Today, we’ll value Hologic (HOLX) using a discounted cash flow model. HOLX develops, manufactures, and supplies diagnostic systems and assays, medical imaging systems, and surgical products focusing on women’s health with $3.8B in sales in 2020. It also received approval for a SARS CoV-2 molecular test last year. Despite earnings headwinds in the next few years, HOLX seems undervalued with 26% revenue growth expected in 2021 and below industry-average forward P/E of 14.91, P/S of 4.23, and P/CF of about 11. While HOLX it’s seen increased insider selling over the past year, it still has a healthy level of insider holdings (0.6%). Interestingly, HOLX has gone on a buying spree, announcing acquisitions of molecular diagnostics company Diagencode biopsy and localization tech company Somatex and completing its acquisition of molecular oncology test provider Biotheranostics in 2021 alone.

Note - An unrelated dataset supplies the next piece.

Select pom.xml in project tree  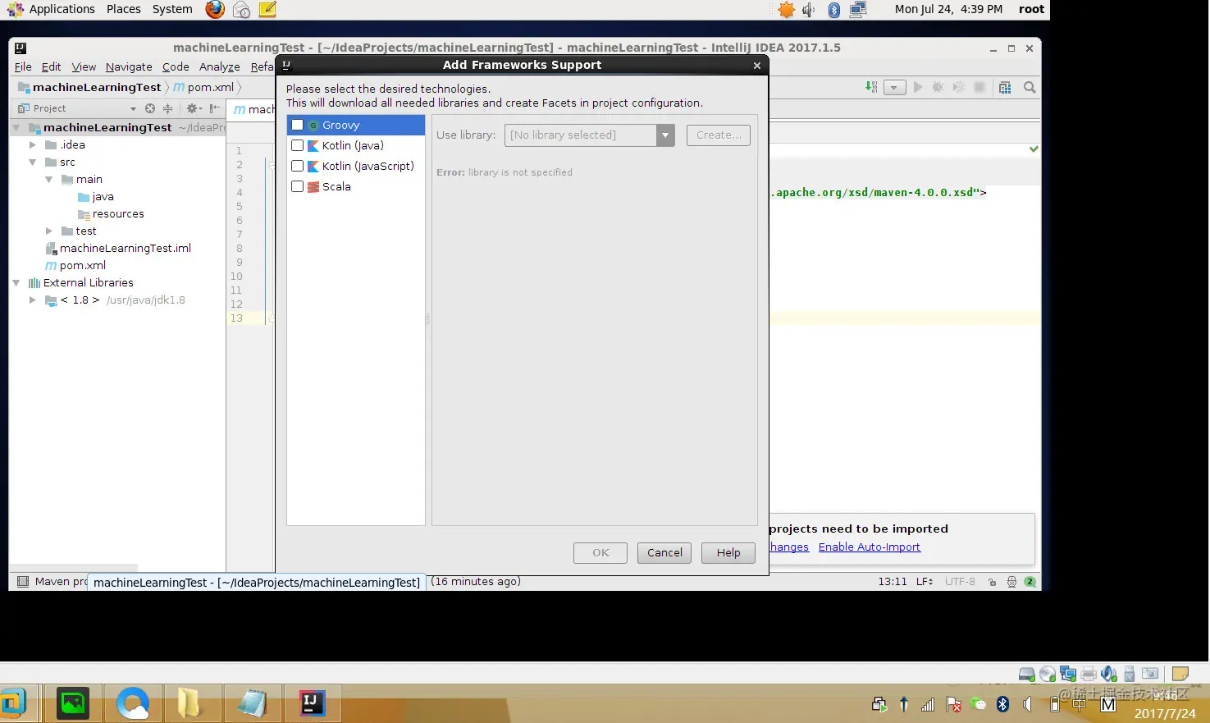click(82, 266)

Let’s value HOLX with a simple 2-stage cash flow model. We’ll use AlphaWave’s API to grab the financials and follow along AlphaWave’s valuation example where they’ve laid out a 2-stage valuation model. We’ll calculate free cash flow to the firm (FCFF), use the FCFF CAGR for the past few years to forecast FCFF for the next 5 years (stage 1), and set an expected constant growth rate in perpetuity thereafter (stage 2).
We’ll then discount FCFF at the weighted average cost of capital (WACC). To arrive at WACC, we’ll first calculate required return on equity (ROE) using the risk-free rate (10 year Treasury yield), levered beta, and equity risk premium. We’ll then calculate required required return on debt (ROD) using interest expense and total debt. Lastly we’ll incorporate HOLX’s capital structure (mix of equity and debt) to calculate WACC (discount rate).
Finally, we’ll value HOLX share price by discounting FCFF for the first five years (stage 1) and adding the present value of the terminal value at year 6 (stage 2). Using the number of outstanding shares, let’s calculate the price per share from our model and compare it to the actual price.
Our model price of $117 is significantly higher the actual price of $74, suggesting HOLX is significantly undervalued. We should keep in mind that the valuation is sensitive to WACC and our growth rate assumptions. Future areas to explore is to test the sensitivity of the valuation against different expected growth rates, applying analyst free cash flow forecasts for the next several years for stage 1 and using a 3-stage model with a gradual decrease in growth rate before a perpetual growth rate in stage 3.